PROBLEM TO WORK ON: Only the lines below starting at the one containing "Given: Open the Rows per page dropdown" and ending at the one containing "Given: Open the .idea folder" belong in the answer, each copied exactly.

[Collected data]

☆ ☆ ☆ ☆ ☆ ☆ ☆

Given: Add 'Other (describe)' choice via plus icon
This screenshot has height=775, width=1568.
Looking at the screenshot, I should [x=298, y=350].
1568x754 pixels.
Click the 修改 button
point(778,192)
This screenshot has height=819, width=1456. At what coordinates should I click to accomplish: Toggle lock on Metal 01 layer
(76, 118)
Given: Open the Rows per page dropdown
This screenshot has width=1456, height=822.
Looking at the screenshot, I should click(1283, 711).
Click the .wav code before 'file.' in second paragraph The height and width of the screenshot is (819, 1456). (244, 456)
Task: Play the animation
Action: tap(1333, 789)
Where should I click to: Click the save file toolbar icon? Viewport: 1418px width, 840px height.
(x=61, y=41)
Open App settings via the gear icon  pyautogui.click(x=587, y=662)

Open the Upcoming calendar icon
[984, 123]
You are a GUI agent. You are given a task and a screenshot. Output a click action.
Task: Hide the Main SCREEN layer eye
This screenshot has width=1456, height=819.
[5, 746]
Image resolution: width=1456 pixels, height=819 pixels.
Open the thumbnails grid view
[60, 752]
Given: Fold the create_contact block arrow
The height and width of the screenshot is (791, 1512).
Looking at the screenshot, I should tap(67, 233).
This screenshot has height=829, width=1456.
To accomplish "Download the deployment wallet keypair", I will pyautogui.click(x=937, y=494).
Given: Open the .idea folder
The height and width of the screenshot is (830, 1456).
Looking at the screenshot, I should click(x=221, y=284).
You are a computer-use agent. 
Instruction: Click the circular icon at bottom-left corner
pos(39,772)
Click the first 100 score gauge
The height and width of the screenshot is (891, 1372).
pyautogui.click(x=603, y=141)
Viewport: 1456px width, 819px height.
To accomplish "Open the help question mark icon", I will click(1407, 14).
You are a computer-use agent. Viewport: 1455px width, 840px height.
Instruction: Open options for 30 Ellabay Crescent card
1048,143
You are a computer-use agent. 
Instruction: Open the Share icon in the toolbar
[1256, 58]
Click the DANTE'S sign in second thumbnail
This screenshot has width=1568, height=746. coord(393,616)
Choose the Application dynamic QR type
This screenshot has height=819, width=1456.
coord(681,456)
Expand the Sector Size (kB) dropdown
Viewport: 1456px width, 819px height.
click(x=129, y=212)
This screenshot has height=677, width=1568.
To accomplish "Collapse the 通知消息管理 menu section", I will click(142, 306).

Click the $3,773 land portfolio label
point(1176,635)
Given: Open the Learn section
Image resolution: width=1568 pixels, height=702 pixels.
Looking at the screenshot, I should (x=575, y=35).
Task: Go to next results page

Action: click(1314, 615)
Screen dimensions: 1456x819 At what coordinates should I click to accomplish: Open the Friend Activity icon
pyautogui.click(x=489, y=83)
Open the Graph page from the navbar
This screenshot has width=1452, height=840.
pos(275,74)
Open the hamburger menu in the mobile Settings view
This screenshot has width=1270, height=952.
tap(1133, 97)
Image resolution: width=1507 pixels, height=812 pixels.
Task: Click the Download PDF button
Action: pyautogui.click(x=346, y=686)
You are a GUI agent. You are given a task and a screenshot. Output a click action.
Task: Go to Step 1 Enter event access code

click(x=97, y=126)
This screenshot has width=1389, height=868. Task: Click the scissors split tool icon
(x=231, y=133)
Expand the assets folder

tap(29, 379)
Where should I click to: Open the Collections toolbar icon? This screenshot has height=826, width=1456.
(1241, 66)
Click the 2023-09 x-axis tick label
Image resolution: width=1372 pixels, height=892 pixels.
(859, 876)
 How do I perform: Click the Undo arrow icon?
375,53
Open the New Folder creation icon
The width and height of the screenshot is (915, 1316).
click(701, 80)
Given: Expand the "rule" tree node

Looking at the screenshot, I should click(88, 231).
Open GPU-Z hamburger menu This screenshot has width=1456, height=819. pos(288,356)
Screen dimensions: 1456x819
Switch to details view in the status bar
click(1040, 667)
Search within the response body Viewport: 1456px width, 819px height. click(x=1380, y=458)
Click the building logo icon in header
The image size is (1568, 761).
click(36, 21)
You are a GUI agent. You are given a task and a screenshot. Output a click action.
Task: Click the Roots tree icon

☆ ☆ ☆ ☆ ☆ ☆ ☆

COMPLETED EXERCISE:
Given: Open the Rows per page dropdown
This screenshot has width=1456, height=822.
Looking at the screenshot, I should click(1283, 711).
Click the .wav code before 'file.' in second paragraph The height and width of the screenshot is (819, 1456). (244, 456)
Task: Play the animation
Action: tap(1333, 789)
Where should I click to: Click the save file toolbar icon? Viewport: 1418px width, 840px height.
(x=61, y=41)
Open App settings via the gear icon  pyautogui.click(x=587, y=662)

Open the Upcoming calendar icon
[984, 123]
You are a GUI agent. You are given a task and a screenshot. Output a click action.
Task: Hide the Main SCREEN layer eye
This screenshot has width=1456, height=819.
[5, 746]
Image resolution: width=1456 pixels, height=819 pixels.
Open the thumbnails grid view
[60, 752]
Given: Fold the create_contact block arrow
The height and width of the screenshot is (791, 1512).
Looking at the screenshot, I should tap(67, 233).
This screenshot has height=829, width=1456.
To accomplish "Download the deployment wallet keypair", I will pyautogui.click(x=937, y=494).
Given: Open the .idea folder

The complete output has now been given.